# Outreach in Ohio



## BKING! (Jun 23, 2018)

So I met up with a wonderful guy in Ohio for an outreach. I drove up from Tennessee after work on Friday and I arrived at 9pm. I have a few pics of my cooker and his as well as pics of things getting set up. I also have an “after” pic of myself and cooking all night. Towards the end I was manning both cookers while he was busy coordinating the event. We cooked enough for about 950 people. His shirley fabrication had 24 butts and 3 briskets. My smoker had 32 butts and 3 briskets. There was also live music, shaved ice machine, tons of smoked hotdogs we threw on, chips, popcorn, cotton candy, corn hole, basketball, and so on. Next weekend I’m going whole hog! Sorry for lack of pics but I was rushing around towards the end.


----------



## joedube70 (Jun 23, 2018)

That is a ton of food.
Nice job!
Cleveland here.  Where was your event?


----------



## bdskelly (Jun 23, 2018)

Wonderful smoke for a good cause. B


----------



## KrisUpInSmoke (Jun 23, 2018)

Awesome! Bringing smoked food to the world!


----------



## dcecil (Jun 23, 2018)

Awesome job Bking, what was the event for


----------



## gmc2003 (Jun 24, 2018)

• WORK TO COMPLETE:
[1] Retype the Ohio outreach thread word for word, everything from "## BKING! (Jun" down to "was your event?".
[2] Extend the Ohio outreach thread past its last line.

• DATA BELOW:
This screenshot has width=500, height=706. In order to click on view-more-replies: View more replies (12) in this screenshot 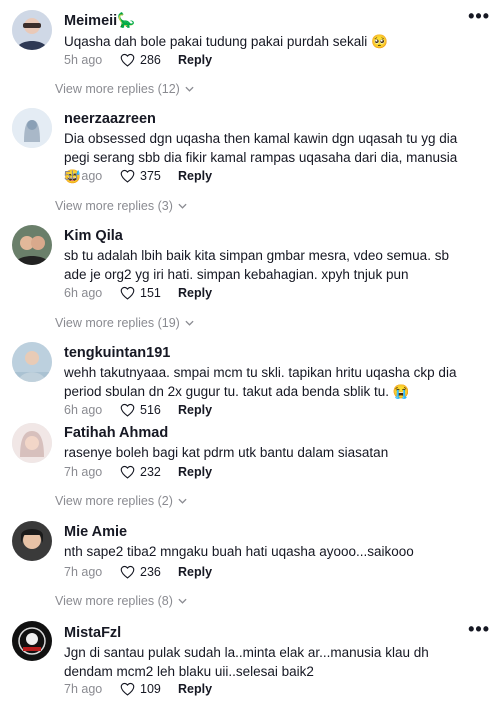, I will do `click(124, 89)`.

• RESPONSES BY ITEM NUMBER:
[1]
## BKING! (Jun 23, 2018)

So I met up with a wonderful guy in Ohio for an outreach. I drove up from Tennessee after work on Friday and I arrived at 9pm. I have a few pics of my cooker and his as well as pics of things getting set up. I also have an “after” pic of myself and cooking all night. Towards the end I was manning both cookers while he was busy coordinating the event. We cooked enough for about 950 people. His shirley fabrication had 24 butts and 3 briskets. My smoker had 32 butts and 3 briskets. There was also live music, shaved ice machine, tons of smoked hotdogs we threw on, chips, popcorn, cotton candy, corn hole, basketball, and so on. Next weekend I’m going whole hog! Sorry for lack of pics but I was rushing around towards the end.


----------



## joedube70 (Jun 23, 2018)

That is a ton of food.
Nice job!
Cleveland here.  Where was your event?

[2]
Great job Bking looks like an eventful event. 

Point for sure.

Chris


----------



## SmokinAl (Jun 24, 2018)

Sounds & looks like a great time was had by all!
Al


----------



## BKING! (Jun 24, 2018)

joedube70 said:


> That is a ton of food.
> Nice job!
> Cleveland here.  Where was your event?



Lebanon at the park across from the Lebanon post office


----------



## BKING! (Jun 24, 2018)

dcecil said:


> Awesome job Bking, what was the event for



Just something to bring joy to the community, a free meal, and bring the community together.


----------



## dcecil (Jun 24, 2018)

BKING! said:


> Just something to bring joy to the community, a free meal, and bring the community together.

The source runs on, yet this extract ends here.